Samson is not completely 100%, but he is off oxygen. That's the big goal of our time in the bubble. Sam is breathing on his own. But he still has a helluva cough. He gets winded easily. So to treat this, we are giving him some hardcore antibiotics via his picc line. These are done by syringe, using a syringe pump, lines, saline, and heparin flushes. These doses are due around the clock, and are to be done in a very certain way. We are now nurses, even more so than we were before. We thought doing vests and nebulizers were bad - now we're administering hospital-grade medications at our home for the next two weeks.

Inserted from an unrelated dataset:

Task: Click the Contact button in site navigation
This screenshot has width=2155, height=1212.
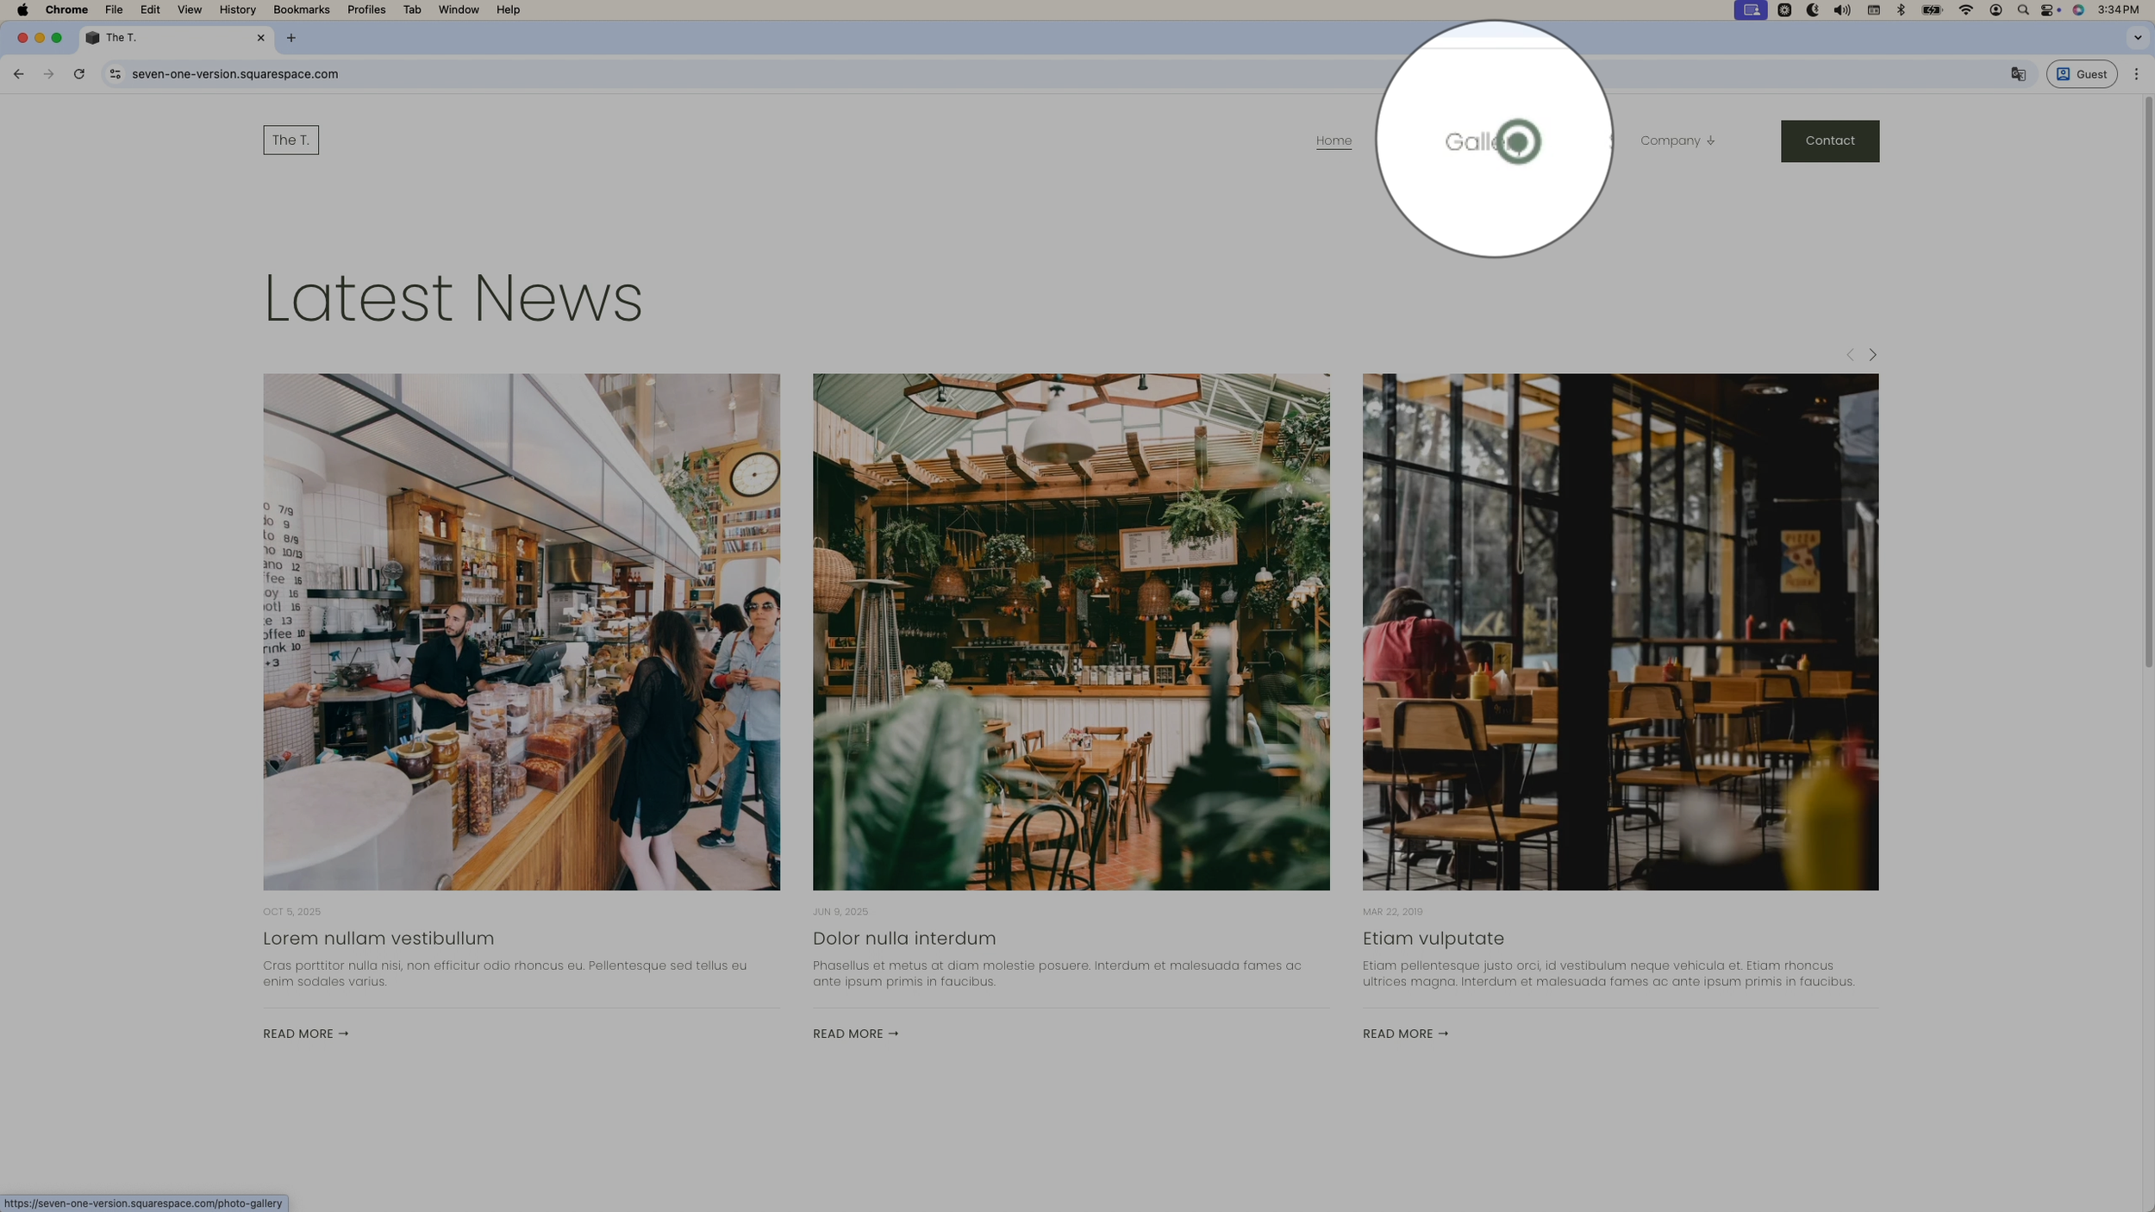Action: click(x=1829, y=141)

The plan today: 1) picc line install 2) Big "moose feast" from the Moose Patrol. 3) get schooled about home health 4) go home!
1) picc line.
the picc line people said we'd go down to get this done at 8am. It was 11am instead. No problem. We were starving, but that's cool.
Sam got to ride down to the procedure room in a wheelchair. Pretty. Cool.
They made us wear funny hats.
Sam wanted a funny hat too.
The procedure should take only 15 minutes or so. A half hour later, we asked about him. Nurse said they were having trouble finding a vein (remember - they have to fish a tiny tube into his vein, then through his body like a subway system, so that it stops in a large vein near his heart.). They said he had some funky veins, and they were having trouble finding a good route.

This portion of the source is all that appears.